双方在具备两个nonce之后，就可以开始分别计算PTK（Pairwise Transient Key）了。PTK的计算方法可以看作是计算（PMK，ANonce，SNonce，认证方的MAC地址 ，请求方的MAC地址）这样一个5元组的哈希值。这里的PMK（Pairwise Master Key）则可以看作是ssid和口令(就是平常的wifi密码，不过这里实际是先又口令生成PSK，再到这里）的哈希值。

MIC值是PTK的前16个字节。

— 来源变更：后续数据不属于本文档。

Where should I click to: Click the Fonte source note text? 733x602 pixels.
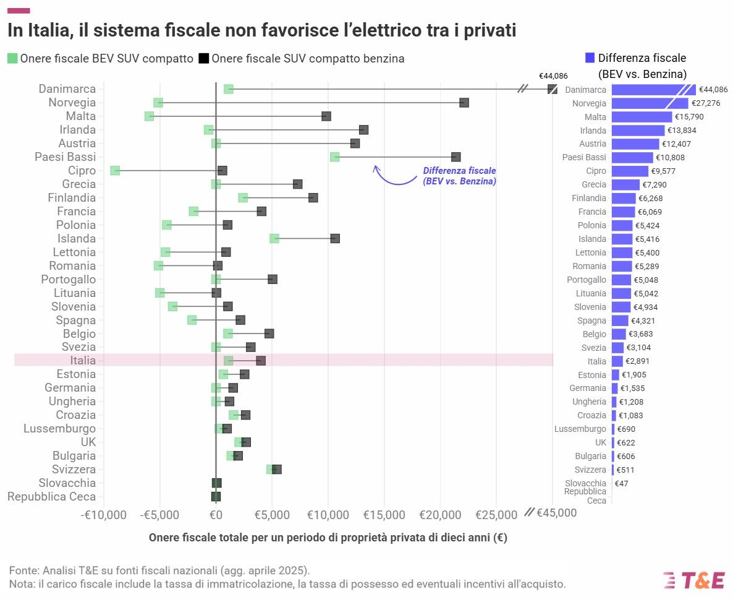point(159,570)
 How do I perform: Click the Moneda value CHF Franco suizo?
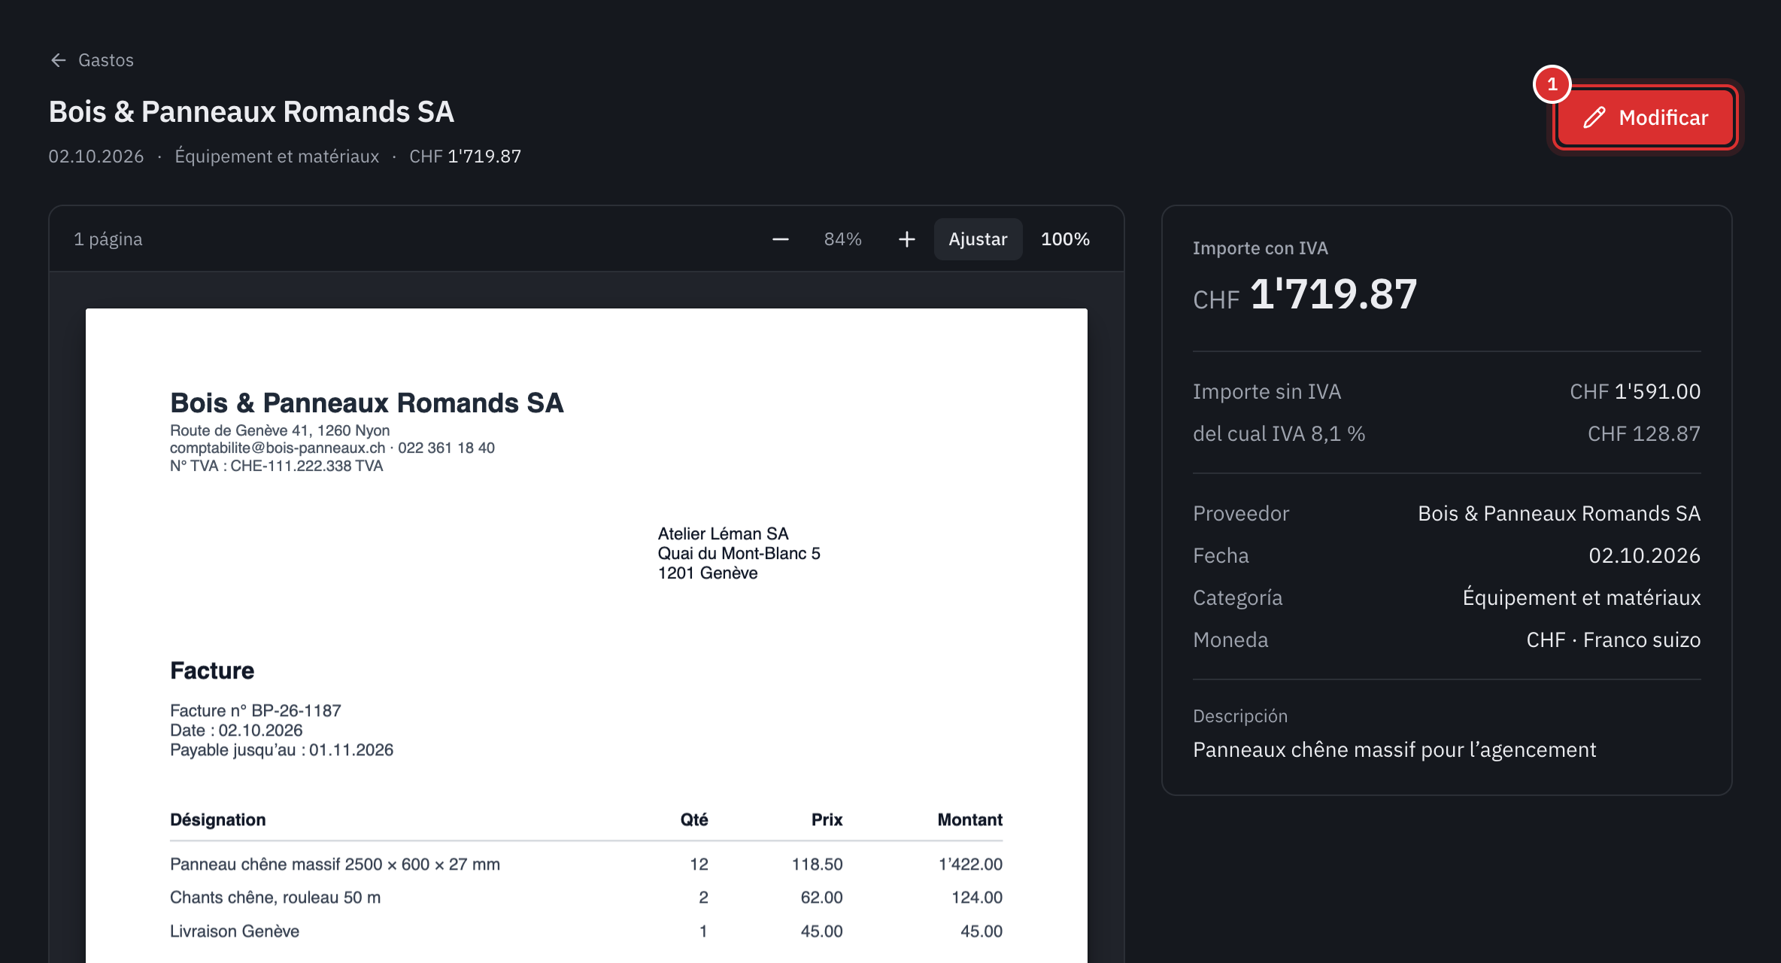[x=1613, y=639]
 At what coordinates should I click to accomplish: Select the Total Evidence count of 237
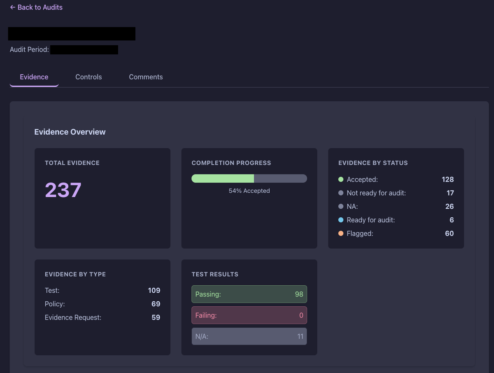pos(63,190)
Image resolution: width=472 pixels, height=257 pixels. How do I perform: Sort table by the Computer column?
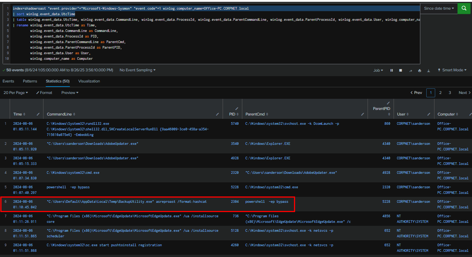(447, 114)
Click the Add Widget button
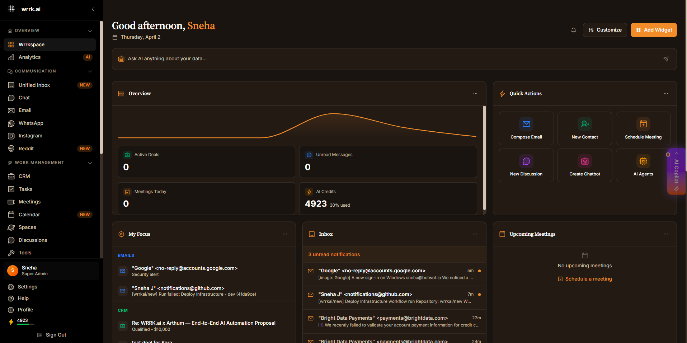Screen dimensions: 687x343 [x=654, y=30]
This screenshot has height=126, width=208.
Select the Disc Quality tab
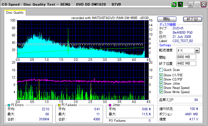coord(15,13)
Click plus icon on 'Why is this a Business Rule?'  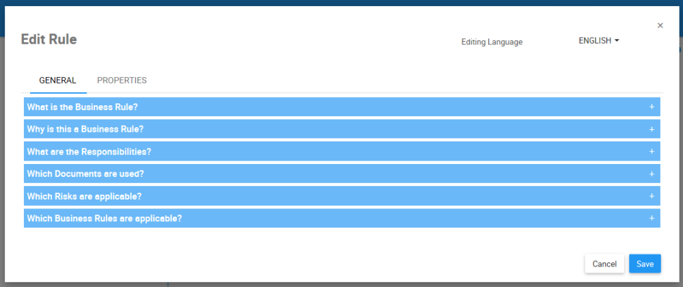tap(652, 129)
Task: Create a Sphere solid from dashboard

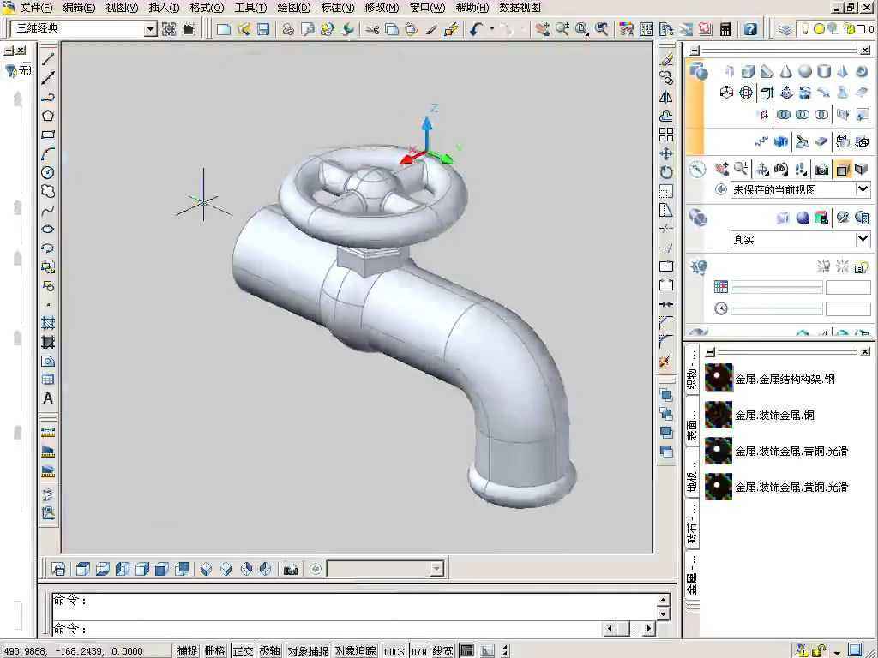Action: (804, 72)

这里如果双方的MIC一致，说明PMK生成的一致，则说明双方拥有的口令一致（即输对了wifi密码），那么认证方就认可请求方的身份了。

③、认证方生成并发放组会话密钥，同时下发另一个MIC。

④、最后请求方回应一个Ack完成会话。

之后通信双方就可以使用PTK中的各种密钥进行安全的通信了。

贰、问题所在

佩服他们的想法，他们意识到一点，在收到握手包③之后，请求方就会认为生成的PTK是正确的，而不清楚也没有办法验证认证方是否收到了握手包④，安装PTK并开始进行使用其派生的密钥作为CCMP的会话密钥，通过802.1x进行通信了。

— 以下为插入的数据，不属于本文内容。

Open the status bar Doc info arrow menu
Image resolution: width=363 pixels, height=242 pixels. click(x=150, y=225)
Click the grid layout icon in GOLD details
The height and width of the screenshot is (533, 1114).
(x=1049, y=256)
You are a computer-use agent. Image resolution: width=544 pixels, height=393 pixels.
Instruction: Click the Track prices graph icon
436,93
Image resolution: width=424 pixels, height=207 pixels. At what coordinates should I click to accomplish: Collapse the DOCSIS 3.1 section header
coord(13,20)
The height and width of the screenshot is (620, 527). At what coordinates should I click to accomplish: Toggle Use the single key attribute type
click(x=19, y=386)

而且，在协议的实现上有规定：1、每次生成PTK之后，都要重设CCMP的计数器的值。（有关计数器后面再说）2、处在已经安装PTK状态下的请求方要处理重传的握手包①和③

而对于认证方而言，则不会安装PTK。如果认证方收不到握手包④就会重传握手包③，同时递增其中的replay-counter值来使其有效。这样就出现问题了，一个显而易见的攻击方法是：

攻击者可以事先在申请者和认证者之间占据一个中间人的位置。然后通过阻断握手包④到达认证方来时认证方发送新的握手包③。这样就导致申请方会重新安装PTK，这样，就能够重设CCMP中的计数器。而且基于不同的会话加密协议，可以实现如重放、解密、伪造等能力略有不同。

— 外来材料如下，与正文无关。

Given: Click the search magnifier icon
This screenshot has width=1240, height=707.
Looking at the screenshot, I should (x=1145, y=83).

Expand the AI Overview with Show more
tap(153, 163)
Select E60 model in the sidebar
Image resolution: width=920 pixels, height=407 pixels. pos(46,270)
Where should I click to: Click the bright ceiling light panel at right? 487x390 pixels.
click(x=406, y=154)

如何实现中间人：不能简单做中继因为PTK的计算使用到了双方的MAC地址。Mathy Vanhoef团队的方案是使用基于信道不同的AP克隆，同时也保持MAC地址一致。

一个基础的攻击模型如下：

在第一阶段，阻断了回传的握手包④。然后截获了加密的数据报文。然后再下一次认证方发起重传时，再转发之，实现密钥重安装，之后又得到一份计数器被重用之后的密文。如下图，CTR模式下面，密钥流和计数器是关联的，计数器重用就相当于密钥流复用了，在密码学上就标志这短明文沦陷了。而且可以通过重复握手过程来多次实施该攻击。

图4、CTR模式的加密图解（来源wikipedia）

虽然计数器重用以后离恢复明文还有一些密码学上面的路要走，但是该团队还发现了很多有意思的协议实现上面的BUG，导致这个攻击能够相当有威力。就比如视频中演示到的，linux和Android重安装之后的加密密钥变为了空；还有对重传replay字段校验不严格等等也导致了有意思的错误。

叁、最后说两句

至此，基本这个漏洞如何产生的已经基本解释清楚。但是本人其实还有不少问题：

例如视频中，STATION实现上有bug使用的是空加密密钥，AP能够承认并接受这些数据包？

AP未收到握手包④时，STATION发过来的正常通信的数据包是否丢弃，是否会造成网络质量下降或者STATION断网的假像？

……

落笔就发现很多问题Mathy Vanhoef团队披露还不够清楚，也可能是之前对这个协议了解与实现不够，这些模糊的地方也正是研究人员他们花费心力研究的地方。

感觉这个漏洞不全是路由器等认证方一方的问题，请求方也有实现上的缺陷。

个人学习的结果，有什么不对的大家及时指出来。

这次事件还是告诉我，很多以前信任的底层组件，密码协议实现上也许并没有那么健壮。

最后给一些身边非安全相关朋友的建议：

跟紧更新

这个不是蹭网用的，所以不要屯8187啦。

改密码也没有用，控制自家wifi功率，减小一点覆盖范围倒是不错的选择。